What is critical to the farmers are the inputs. Before now, the farmer buys a bag of 50kg fertilizer at between N9,000 and N13,000. Today, he gets it at N5,500. This means that his production will change upwards, his inputs will increase. Before all the initiatives of this government, farmers were producing just above 2,000 metric tonnes. Today, they are getting 7,000 metric tonnes. This is because of the interventions of this administration. Last year, for the first time in the history of this country, fertilizer was delivered early and affordable, even for dry season farming. This year is the same thing.

What has been the role of the Nigerian Sovereign Investment Authority in the successes recorded so far?
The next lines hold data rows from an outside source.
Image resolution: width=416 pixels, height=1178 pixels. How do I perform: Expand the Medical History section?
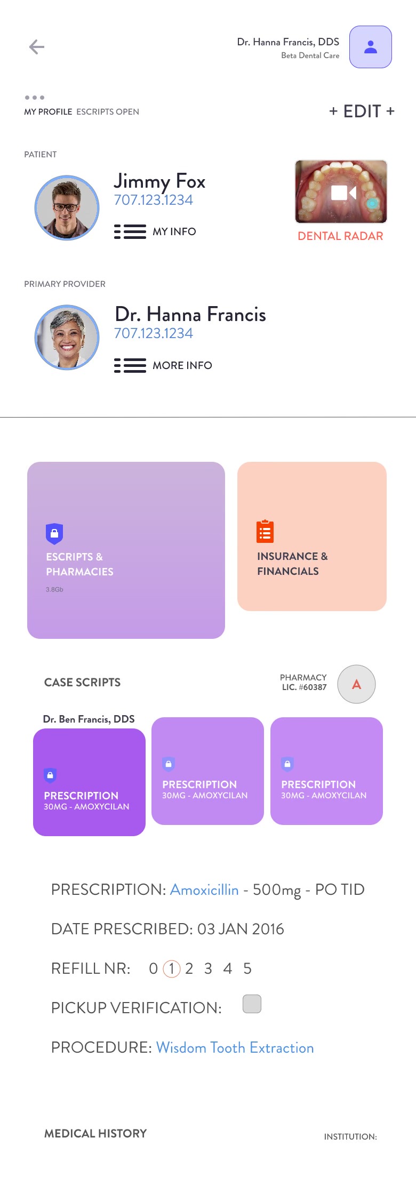pos(95,1134)
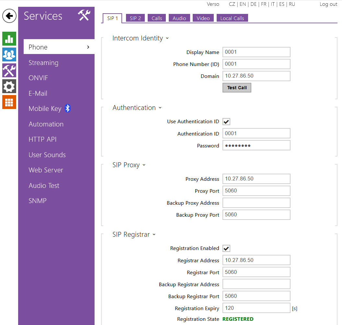The width and height of the screenshot is (342, 325).
Task: Collapse the Authentication section
Action: [160, 108]
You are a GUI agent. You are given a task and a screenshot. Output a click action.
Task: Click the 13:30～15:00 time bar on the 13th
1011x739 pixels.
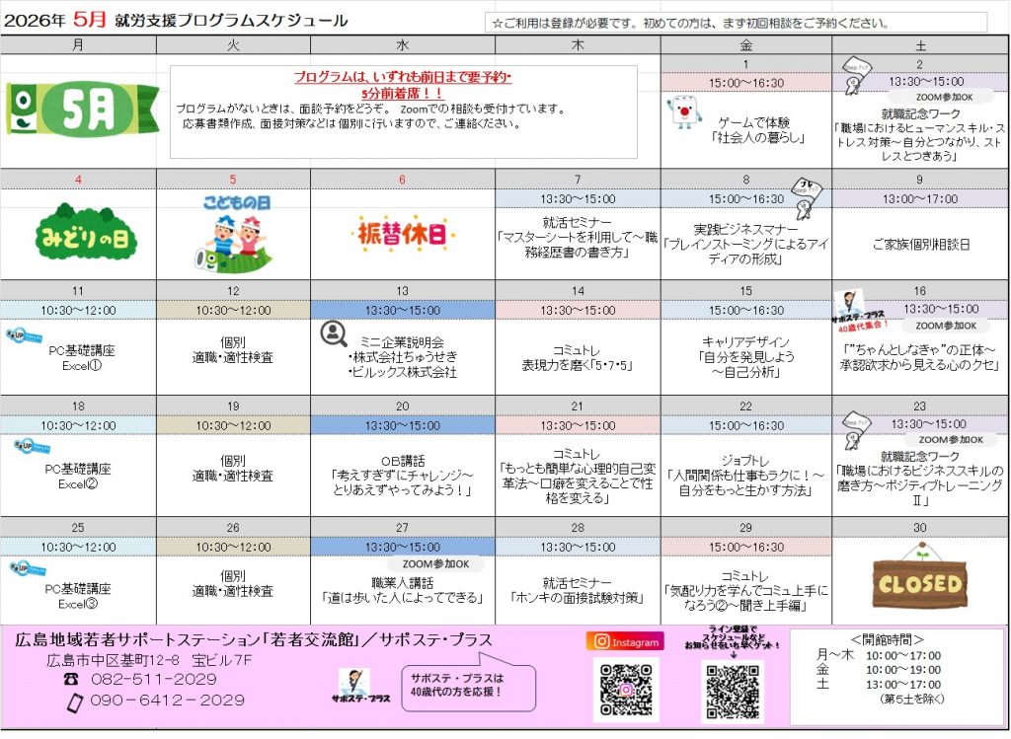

The role of the NSIA is very interesting. The agency came in as a bridge. While the Central Bank provides the funds for this initiative, the NSIA coordinates the relationship between members of FEPSAN and the CBN. What we do is that the NSIA takes the fund from the CBN, import the raw material themselves, sell the raw material to the blending plants and when we blend, we sell the finished fertilizer to them and from there, it gets to the agro dealers who then sell to farmers. This brings in a lot of prudence in managing the resources that has been made available. It is a sort of partnership that reduces the pains and negative aspects of competition and provides a level playing field for all the blending plants. And that is also why it has been possible for the farmers to get fertilizers at such unprecedented affordable prices because although we produce and store, when we sell, we sell to farmers on behalf of NSIA.

Who do you think are the biggest beneficiaries of this scheme?
I would say it is our country Nigeria; the Nigerian farmer. Let us look at this again: the Initiative has created a lot of jobs in the market, moribund fertilizer blending plants have started operations. And when we talk about the gains here, we talk about all the players along the value chain. There are various levels of support it provides for the economy. We have the agro dealers who earn margins from breaking our bulk and selling to farmers; we have the people that make the bags that the fertilizers are stored in; we talk about those who make the threads for sewing these bags; we are talking about transportation. Last year we deployed 33,300 trucks to move products around nationwide and it was so well coordinated we recorded no single incident of diversions or accidents.